The Solution: Caching Tenant Landing Page Data
To address this, a caching mechanism was introduced. Now, tenant-specific landing page data is cached with a Time-To-Live (TTL) of one hour. This means that the first request for a tenant's landing page will still incur the database queries, but subsequent requests within the hour will be served from the cache. The cache is automatically invalidated whenever a post is saved or deleted, ensuring data consistency.
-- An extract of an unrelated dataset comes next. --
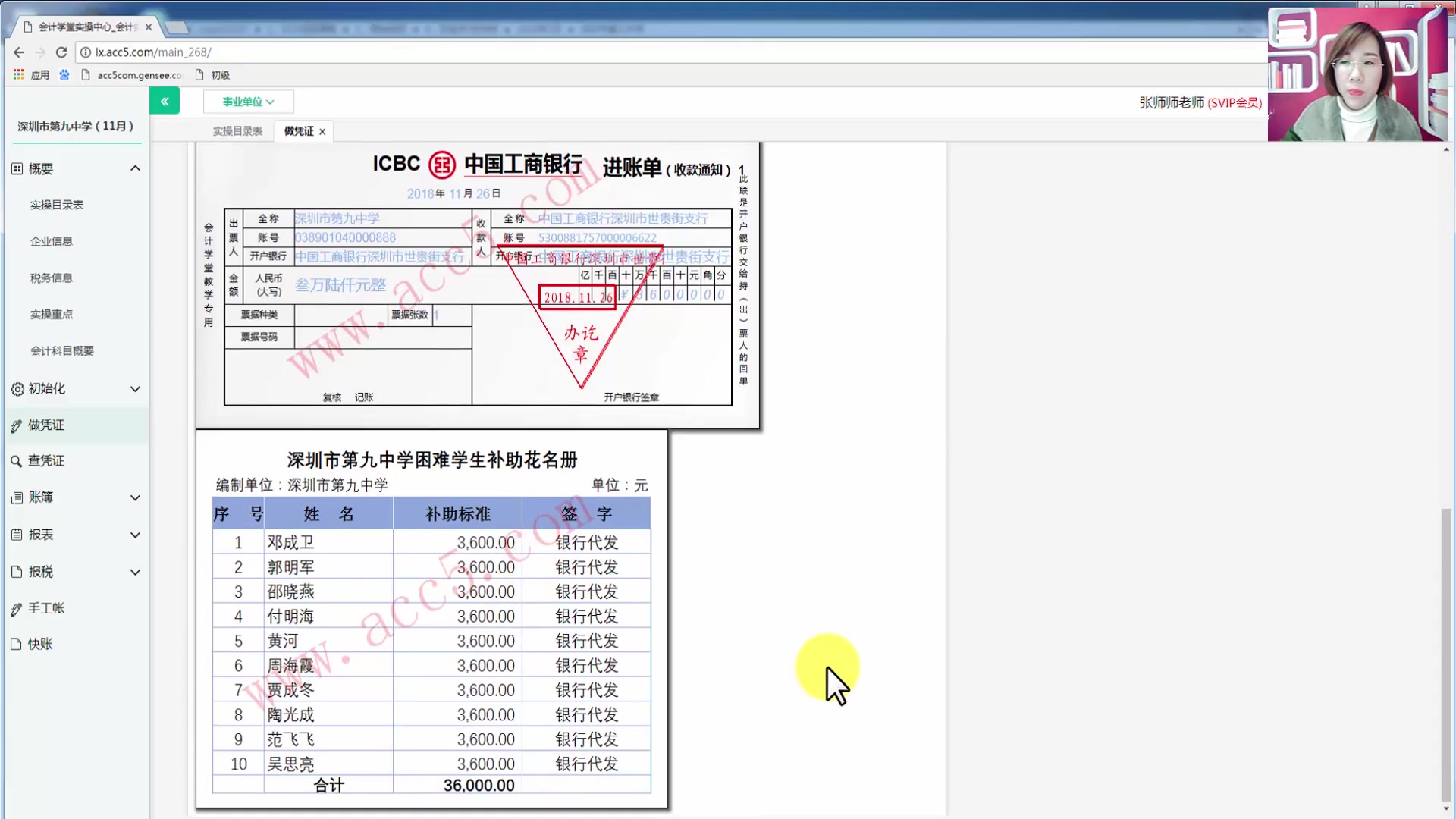
Task: Collapse the sidebar with double-chevron button
Action: tap(165, 101)
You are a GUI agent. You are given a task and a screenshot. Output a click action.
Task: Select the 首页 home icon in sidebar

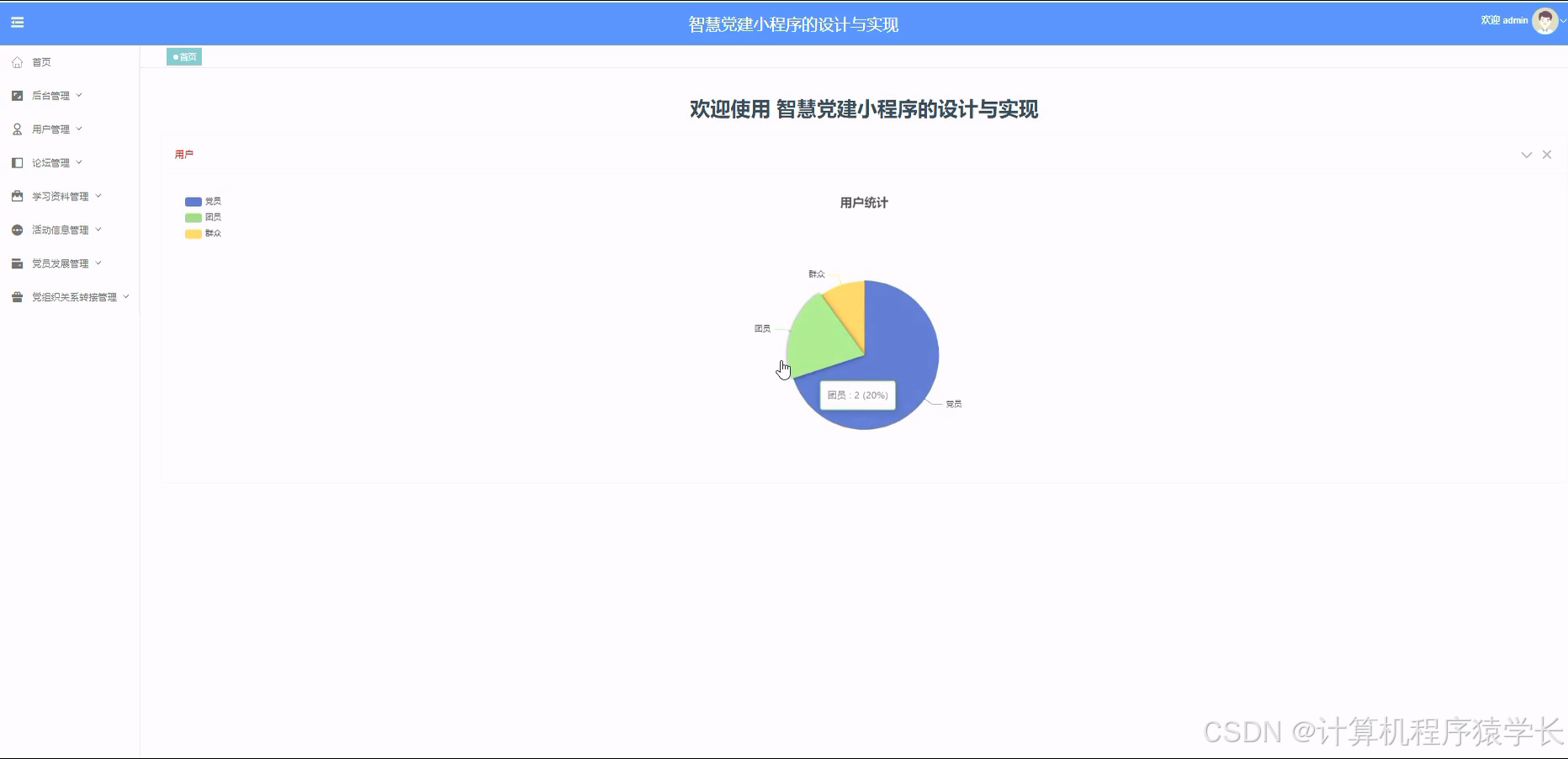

Here's a simplified example of how the caching might be implemented in PHP:
<?php
use Symfony\Component\Cache\Adapter\FilesystemAdapter;
$cache = new FilesystemAdapter();
$cacheKey = 'tenant_' . $tenantId . '_landing_page_data';
$landingPageData = $cache->get($cacheKey, function () use ($tenantId) {
// Fetch data from the database
$stats = getTenantStatsFromDatabase($tenantId);
$badges = getTenantBadgesFromDatabase($tenantId);
$recommendations = getTenantRecommendationsFromDatabase($tenantId);
$postLanguages = getTenantPostLanguagesFromDatabase($tenantId);
$data = [
'stats' => $stats,
'badges' => $badges,
'recommendations' => $recommendations,
'postLanguages' => $postLanguages,
];
return $data;
});
// Use $landingPageData to render the landing page
This code snippet demonstrates how the Symfony cache component can be used to store and retrieve tenant landing page data. The get method either returns the cached data or executes the provided closure to fetch fresh data from the database if the cache is empty or expired.
The Impact
This caching strategy significantly reduces the number of database queries per request, particularly on cache warm. More importantly, it eliminates the expensive "load ALL posts for stats" query that previously ran on every landing page hit. This leads to improved landing page load times and reduced database load, resulting in a better user experience and improved system scalability.